Failure to Administer Oxygen Therapy as Ordered
Penalty
Summary
The deficiency involves the facility’s failure to administer oxygen therapy as ordered by the physician for a resident with COPD. The resident was admitted with chronic obstructive pulmonary disease and had severely impaired cognition, requiring total staff assistance for all ADLs and mobility. A physician’s order dated 3/27/2026 directed that the resident receive continuous supplemental oxygen at a fixed rate of 2 L/min, with no indication that staff could adjust the flow rate. The resident’s care plan for altered respiratory status related to COPD instructed staff to administer oxygen as ordered.

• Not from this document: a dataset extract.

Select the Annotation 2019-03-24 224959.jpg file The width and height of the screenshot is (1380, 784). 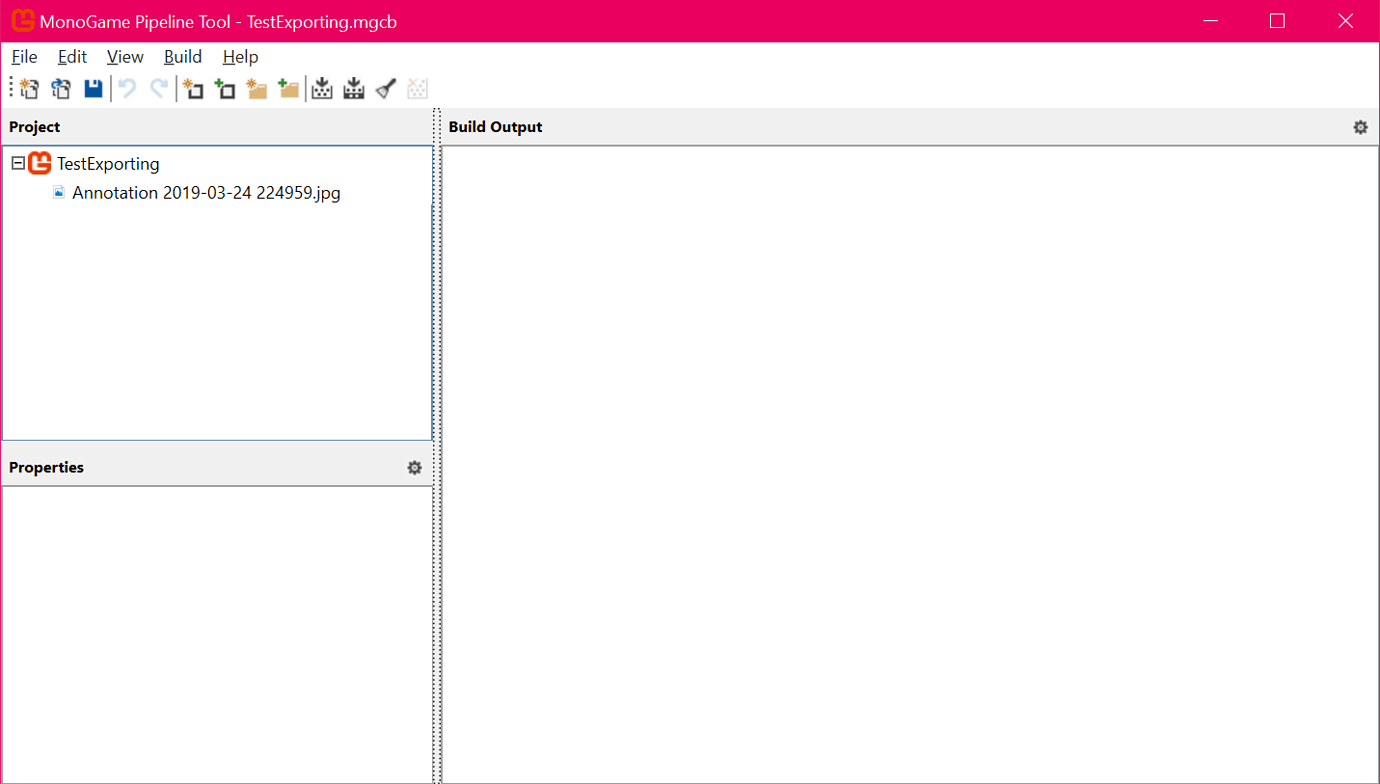pyautogui.click(x=206, y=193)
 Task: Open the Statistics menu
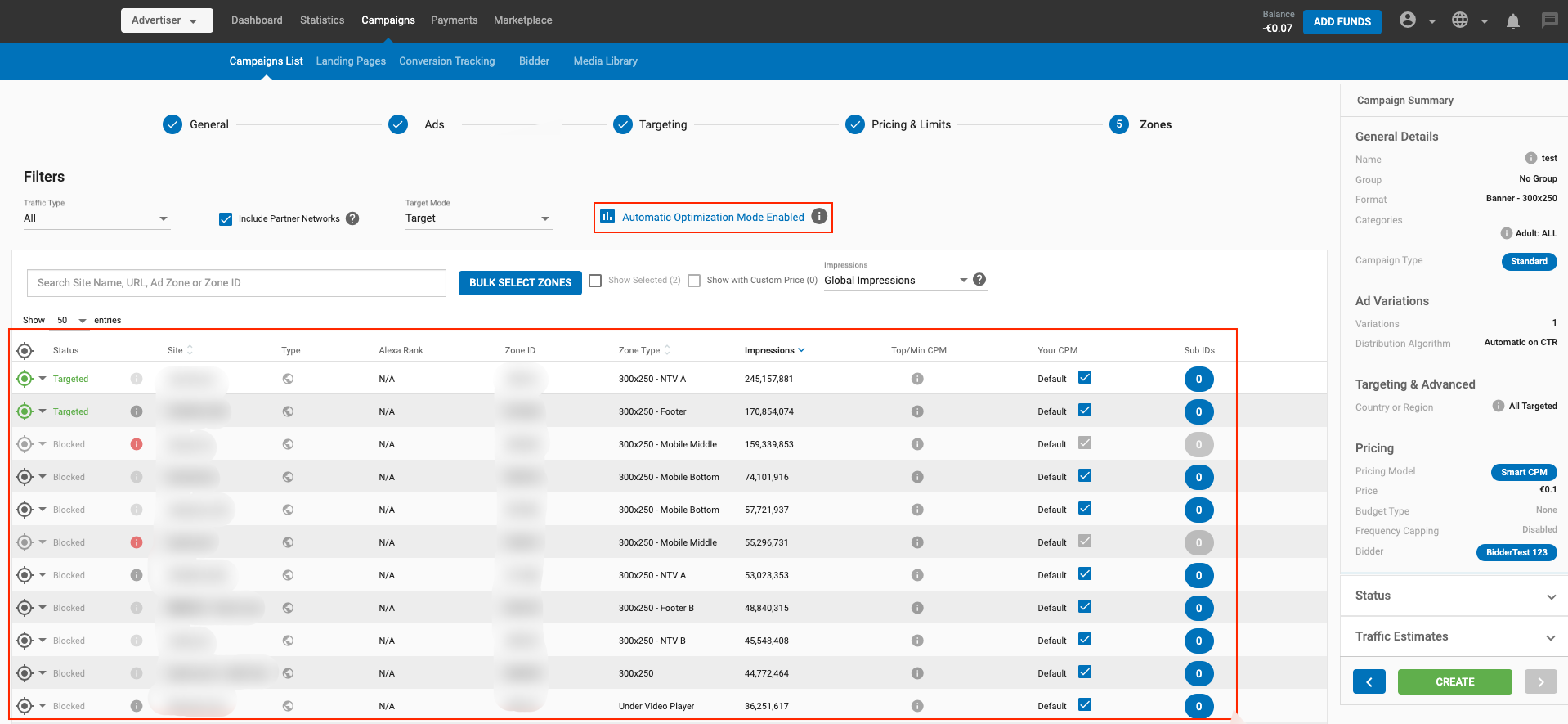321,20
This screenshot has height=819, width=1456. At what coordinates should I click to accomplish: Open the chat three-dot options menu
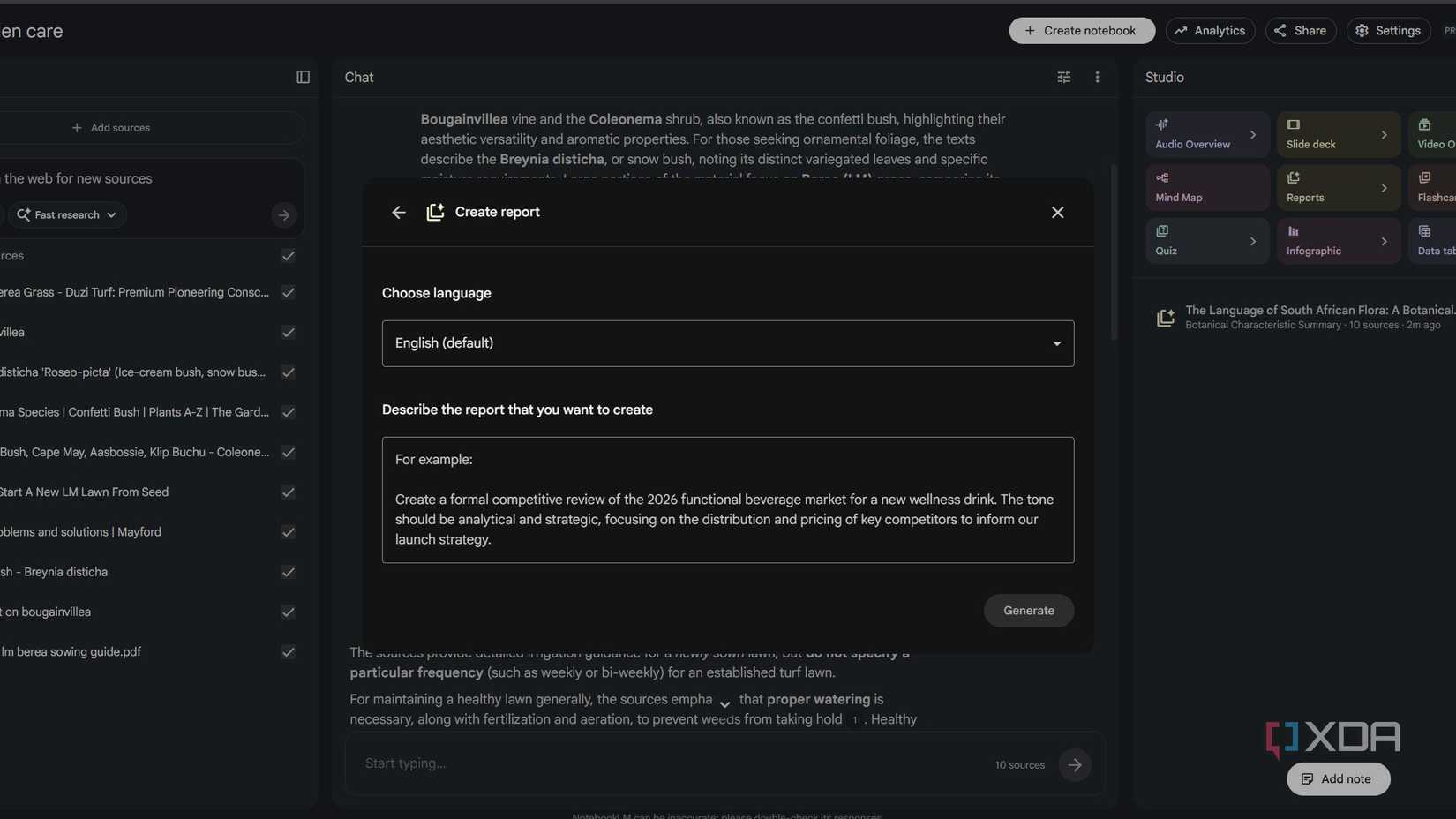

On 3/31/2026, during observations at the bedside at 8:45 a.m. and 9:40 a.m., the resident was noted to be receiving oxygen at 3 L/min, which did not match the physician’s order. An LVN reported that the resident was on 3 L/min when he checked vital signs that morning and stated this was not the ordered rate; he said he reported this to the previous shift’s RN supervisor but was unsure what action was taken. Another RN supervisor confirmed there was no documentation in the record to support an increased flow rate or any notification to the physician about the change from 2 L/min to 3 L/min, and reiterated that the order was for a fixed rate of 2 L/min. During a concurrent observation and interview, the prior RN supervisor acknowledged the resident was on 3 L/min and that the flow rate needed to be corrected to match the order. The facility’s oxygen administration policy required staff to verify a physician order, document the flow rate and rationale, and report information per professional standards, which was not followed in this instance.